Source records
=======
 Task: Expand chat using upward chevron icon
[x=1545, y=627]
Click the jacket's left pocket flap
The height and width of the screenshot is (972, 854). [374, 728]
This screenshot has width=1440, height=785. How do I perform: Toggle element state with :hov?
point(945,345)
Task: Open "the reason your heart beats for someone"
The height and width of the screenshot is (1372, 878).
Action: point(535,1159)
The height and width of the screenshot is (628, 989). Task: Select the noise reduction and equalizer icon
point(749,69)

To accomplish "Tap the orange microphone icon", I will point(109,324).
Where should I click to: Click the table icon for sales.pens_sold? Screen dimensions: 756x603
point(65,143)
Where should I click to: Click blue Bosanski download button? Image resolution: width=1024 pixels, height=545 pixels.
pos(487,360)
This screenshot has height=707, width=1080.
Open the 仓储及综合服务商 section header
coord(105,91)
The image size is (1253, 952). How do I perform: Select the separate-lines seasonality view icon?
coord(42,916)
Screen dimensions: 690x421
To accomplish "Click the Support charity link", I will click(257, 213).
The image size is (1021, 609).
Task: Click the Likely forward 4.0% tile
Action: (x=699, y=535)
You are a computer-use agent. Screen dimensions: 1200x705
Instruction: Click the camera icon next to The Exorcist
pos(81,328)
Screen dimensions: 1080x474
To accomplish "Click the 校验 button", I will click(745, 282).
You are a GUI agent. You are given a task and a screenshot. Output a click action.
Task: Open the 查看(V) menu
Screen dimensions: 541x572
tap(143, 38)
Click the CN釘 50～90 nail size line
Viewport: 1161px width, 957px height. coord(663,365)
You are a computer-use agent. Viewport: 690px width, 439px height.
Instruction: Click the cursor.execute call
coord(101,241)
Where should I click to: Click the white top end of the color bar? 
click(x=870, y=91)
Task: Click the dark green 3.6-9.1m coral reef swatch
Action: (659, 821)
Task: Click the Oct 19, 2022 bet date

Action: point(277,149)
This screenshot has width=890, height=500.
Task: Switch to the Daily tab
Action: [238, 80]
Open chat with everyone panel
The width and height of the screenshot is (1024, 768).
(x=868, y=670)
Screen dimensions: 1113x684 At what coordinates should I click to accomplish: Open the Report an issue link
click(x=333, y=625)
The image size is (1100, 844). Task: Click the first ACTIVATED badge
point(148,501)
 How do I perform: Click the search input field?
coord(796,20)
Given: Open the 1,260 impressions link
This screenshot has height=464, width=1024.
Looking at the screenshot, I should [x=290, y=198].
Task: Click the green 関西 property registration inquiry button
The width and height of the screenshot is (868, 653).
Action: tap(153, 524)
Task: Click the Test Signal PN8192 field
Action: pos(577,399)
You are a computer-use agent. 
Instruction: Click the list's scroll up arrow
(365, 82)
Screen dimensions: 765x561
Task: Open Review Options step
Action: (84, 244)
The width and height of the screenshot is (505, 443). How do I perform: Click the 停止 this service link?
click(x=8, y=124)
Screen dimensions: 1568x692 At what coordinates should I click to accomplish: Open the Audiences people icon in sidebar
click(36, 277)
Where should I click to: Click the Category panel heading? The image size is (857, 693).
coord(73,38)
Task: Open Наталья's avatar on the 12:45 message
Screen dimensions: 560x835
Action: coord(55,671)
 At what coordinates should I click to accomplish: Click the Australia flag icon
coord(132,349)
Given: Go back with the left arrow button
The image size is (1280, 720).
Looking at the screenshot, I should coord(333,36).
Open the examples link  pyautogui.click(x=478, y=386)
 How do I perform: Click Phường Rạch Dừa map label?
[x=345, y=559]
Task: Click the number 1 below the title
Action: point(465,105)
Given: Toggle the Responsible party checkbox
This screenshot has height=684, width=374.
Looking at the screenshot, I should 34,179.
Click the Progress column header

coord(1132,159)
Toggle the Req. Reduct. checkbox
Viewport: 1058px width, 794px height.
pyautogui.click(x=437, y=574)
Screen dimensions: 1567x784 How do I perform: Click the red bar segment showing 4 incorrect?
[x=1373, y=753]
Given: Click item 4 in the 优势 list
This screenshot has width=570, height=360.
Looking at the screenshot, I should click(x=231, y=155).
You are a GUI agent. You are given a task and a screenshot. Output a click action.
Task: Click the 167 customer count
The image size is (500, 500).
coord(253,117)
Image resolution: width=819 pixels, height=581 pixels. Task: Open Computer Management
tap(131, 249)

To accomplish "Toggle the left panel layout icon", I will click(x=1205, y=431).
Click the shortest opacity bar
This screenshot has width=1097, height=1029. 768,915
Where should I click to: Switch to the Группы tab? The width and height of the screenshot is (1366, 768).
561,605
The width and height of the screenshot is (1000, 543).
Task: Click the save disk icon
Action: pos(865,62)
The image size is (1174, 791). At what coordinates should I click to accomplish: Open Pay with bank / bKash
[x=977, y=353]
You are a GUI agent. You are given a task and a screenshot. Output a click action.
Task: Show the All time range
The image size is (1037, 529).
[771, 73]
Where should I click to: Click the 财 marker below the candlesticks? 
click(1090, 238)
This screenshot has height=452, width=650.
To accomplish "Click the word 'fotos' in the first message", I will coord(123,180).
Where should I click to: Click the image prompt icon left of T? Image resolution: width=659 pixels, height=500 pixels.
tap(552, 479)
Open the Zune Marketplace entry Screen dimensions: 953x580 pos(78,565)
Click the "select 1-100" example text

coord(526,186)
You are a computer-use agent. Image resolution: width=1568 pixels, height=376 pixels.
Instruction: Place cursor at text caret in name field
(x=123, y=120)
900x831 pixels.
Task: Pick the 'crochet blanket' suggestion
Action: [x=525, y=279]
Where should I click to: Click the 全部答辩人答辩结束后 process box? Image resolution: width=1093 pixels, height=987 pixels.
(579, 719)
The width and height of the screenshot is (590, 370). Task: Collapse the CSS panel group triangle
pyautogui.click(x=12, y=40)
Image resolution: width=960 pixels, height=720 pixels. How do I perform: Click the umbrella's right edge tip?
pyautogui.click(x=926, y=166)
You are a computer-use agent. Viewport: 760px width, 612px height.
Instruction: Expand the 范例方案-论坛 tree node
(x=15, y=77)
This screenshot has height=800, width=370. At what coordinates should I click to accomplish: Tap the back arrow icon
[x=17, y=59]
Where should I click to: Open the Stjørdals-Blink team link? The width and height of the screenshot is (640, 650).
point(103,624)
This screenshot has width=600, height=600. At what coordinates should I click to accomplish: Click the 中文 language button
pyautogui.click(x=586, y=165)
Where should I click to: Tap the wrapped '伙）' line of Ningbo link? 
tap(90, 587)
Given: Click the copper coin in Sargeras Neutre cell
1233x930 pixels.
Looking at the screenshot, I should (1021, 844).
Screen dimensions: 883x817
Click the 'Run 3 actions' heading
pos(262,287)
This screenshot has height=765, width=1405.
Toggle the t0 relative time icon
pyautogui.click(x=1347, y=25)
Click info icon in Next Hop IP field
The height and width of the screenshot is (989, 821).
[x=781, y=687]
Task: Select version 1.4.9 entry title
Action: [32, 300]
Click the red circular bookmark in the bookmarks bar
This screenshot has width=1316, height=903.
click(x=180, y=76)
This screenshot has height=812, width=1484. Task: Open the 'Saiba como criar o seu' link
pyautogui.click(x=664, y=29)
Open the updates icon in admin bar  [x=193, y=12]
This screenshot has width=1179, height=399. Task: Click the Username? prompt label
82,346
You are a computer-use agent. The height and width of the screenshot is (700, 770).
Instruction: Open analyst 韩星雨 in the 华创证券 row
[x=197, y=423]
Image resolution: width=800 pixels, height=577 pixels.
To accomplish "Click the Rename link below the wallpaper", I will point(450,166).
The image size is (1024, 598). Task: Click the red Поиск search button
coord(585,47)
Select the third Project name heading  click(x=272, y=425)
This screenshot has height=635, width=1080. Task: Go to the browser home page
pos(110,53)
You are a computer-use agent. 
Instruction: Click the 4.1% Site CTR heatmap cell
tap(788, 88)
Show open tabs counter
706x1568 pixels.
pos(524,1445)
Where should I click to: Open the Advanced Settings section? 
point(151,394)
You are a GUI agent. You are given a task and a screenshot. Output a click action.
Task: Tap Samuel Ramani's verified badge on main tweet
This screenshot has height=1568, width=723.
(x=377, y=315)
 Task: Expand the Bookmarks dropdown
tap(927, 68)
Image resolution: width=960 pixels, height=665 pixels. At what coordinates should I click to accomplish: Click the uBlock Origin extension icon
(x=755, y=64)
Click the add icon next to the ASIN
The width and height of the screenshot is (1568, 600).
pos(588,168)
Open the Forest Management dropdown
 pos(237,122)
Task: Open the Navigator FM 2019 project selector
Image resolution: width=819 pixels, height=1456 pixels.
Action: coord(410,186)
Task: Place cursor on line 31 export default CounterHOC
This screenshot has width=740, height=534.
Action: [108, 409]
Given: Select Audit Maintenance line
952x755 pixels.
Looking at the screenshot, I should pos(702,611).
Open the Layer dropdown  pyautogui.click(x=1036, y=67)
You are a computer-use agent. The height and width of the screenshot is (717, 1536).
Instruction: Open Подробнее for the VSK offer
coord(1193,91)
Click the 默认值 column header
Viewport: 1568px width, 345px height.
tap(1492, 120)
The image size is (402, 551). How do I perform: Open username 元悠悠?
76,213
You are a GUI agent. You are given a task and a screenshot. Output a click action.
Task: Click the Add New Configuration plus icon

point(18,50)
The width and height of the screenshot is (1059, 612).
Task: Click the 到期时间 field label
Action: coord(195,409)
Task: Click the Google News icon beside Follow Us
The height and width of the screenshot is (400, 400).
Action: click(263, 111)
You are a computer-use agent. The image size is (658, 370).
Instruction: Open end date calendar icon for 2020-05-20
=======
Required work> Show every line above in which the word "message" appears.

Answer to the exercise>
Task: Open Наталья's avatar on the 12:45 message
To accomplish "Click the word 'fotos' in the first message", I will coord(123,180).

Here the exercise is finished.